Climate vulnerability and government resource mobilization in developing countries
There is substantial empirical literature on the impact of climate vulnerability on economic outcomes in developing countries. However, this literature is still weak on the impact of climate vulnerability on tax revenue mobilization.
To enrich the existing literature, this paper aims to investigate the effects of climate vulnerability on government revenue mobilization in a sample of 84 developing countries over the period 1995–2019. To achieve this objective, we use the pooled ordinary least square and fixed-effects ordinary least square regressor techniques as developed by Driscoll and Kraay (1998).
We obtain three main results. First, climate vulnerability hampers government revenue mobilization in developing countries. Indeed, a variation of 1 per cent in the level of climate vulnerability induces a decrease in government revenues of 0.63 points.

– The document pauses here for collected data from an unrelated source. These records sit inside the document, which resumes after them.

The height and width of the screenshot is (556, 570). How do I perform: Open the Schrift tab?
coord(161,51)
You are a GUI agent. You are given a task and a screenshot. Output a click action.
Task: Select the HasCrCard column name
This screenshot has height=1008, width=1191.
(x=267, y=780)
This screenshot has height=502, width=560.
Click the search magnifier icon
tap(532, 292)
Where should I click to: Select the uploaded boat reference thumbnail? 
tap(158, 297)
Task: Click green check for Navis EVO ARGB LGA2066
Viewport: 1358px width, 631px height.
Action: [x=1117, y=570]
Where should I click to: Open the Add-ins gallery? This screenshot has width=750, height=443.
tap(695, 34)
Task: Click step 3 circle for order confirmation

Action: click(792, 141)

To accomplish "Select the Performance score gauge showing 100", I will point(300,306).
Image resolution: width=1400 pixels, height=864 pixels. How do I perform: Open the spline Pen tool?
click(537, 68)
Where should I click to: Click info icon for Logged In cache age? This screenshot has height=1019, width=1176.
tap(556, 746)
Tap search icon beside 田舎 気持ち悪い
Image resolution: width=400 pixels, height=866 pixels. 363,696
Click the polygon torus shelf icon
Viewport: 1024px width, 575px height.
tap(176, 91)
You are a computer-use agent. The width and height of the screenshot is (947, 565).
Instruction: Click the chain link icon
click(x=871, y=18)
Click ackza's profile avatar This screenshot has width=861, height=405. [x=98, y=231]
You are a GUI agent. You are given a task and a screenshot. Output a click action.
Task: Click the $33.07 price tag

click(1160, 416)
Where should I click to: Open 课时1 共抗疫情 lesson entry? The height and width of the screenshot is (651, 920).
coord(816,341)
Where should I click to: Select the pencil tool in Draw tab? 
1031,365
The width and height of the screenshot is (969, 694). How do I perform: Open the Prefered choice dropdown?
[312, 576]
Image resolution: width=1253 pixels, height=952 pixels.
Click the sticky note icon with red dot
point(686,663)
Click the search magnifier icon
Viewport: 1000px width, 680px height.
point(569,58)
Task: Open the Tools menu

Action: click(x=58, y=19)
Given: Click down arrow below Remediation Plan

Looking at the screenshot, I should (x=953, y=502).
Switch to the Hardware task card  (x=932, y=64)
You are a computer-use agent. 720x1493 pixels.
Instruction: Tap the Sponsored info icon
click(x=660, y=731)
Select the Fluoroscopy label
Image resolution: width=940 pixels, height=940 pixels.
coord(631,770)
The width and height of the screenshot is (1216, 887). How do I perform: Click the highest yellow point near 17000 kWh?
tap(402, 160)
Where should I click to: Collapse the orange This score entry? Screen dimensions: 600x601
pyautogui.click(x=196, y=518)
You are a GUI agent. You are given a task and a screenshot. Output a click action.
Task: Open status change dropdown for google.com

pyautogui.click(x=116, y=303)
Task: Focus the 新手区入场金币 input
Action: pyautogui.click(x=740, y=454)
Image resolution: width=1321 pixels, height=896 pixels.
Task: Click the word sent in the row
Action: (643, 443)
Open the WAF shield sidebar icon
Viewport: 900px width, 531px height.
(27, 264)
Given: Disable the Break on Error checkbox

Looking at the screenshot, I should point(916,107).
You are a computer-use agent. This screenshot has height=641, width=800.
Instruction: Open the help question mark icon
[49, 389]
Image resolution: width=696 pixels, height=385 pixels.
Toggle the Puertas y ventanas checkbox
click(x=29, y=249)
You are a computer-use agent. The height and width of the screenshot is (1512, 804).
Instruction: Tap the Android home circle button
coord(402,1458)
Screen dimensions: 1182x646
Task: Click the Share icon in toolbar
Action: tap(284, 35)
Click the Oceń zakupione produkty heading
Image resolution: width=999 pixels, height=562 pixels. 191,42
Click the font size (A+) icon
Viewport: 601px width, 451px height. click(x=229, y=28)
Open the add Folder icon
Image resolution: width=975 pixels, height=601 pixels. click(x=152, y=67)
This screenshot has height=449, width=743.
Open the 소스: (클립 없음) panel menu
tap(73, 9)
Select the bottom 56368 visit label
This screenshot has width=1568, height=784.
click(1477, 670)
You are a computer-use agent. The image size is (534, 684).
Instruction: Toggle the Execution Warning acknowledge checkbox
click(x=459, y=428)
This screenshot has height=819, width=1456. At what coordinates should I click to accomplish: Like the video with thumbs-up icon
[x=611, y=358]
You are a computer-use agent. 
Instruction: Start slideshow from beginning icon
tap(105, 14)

Second, climate vulnerability has different impacts on each type of government tax revenue. Regarding the subcomponents of tax revenue (direct and indirect tax), the results confirm the harmful effect of climate vulnerability on all these subcomponents. Furthermore, it appears that direct taxes are the most compromised in terms of magnitude.
Third, this effect does not change when climate vulnerability is disaggregated (exposure, sensitivity, and adaptive capacity). However, the climate sensitivity index has a significantly greater effect than the other two.
Finally, by applying quantile regression and the two-step system generalized method of moments to control, respectively, distributional heterogeneity and the potential endogenous problem, we also find that climate vulnerability hampers government revenue mobilization in developing countries.
These results suggest recommendations relative to the implementation of measures meant to improve the resilience of people to climate change and natural disasters.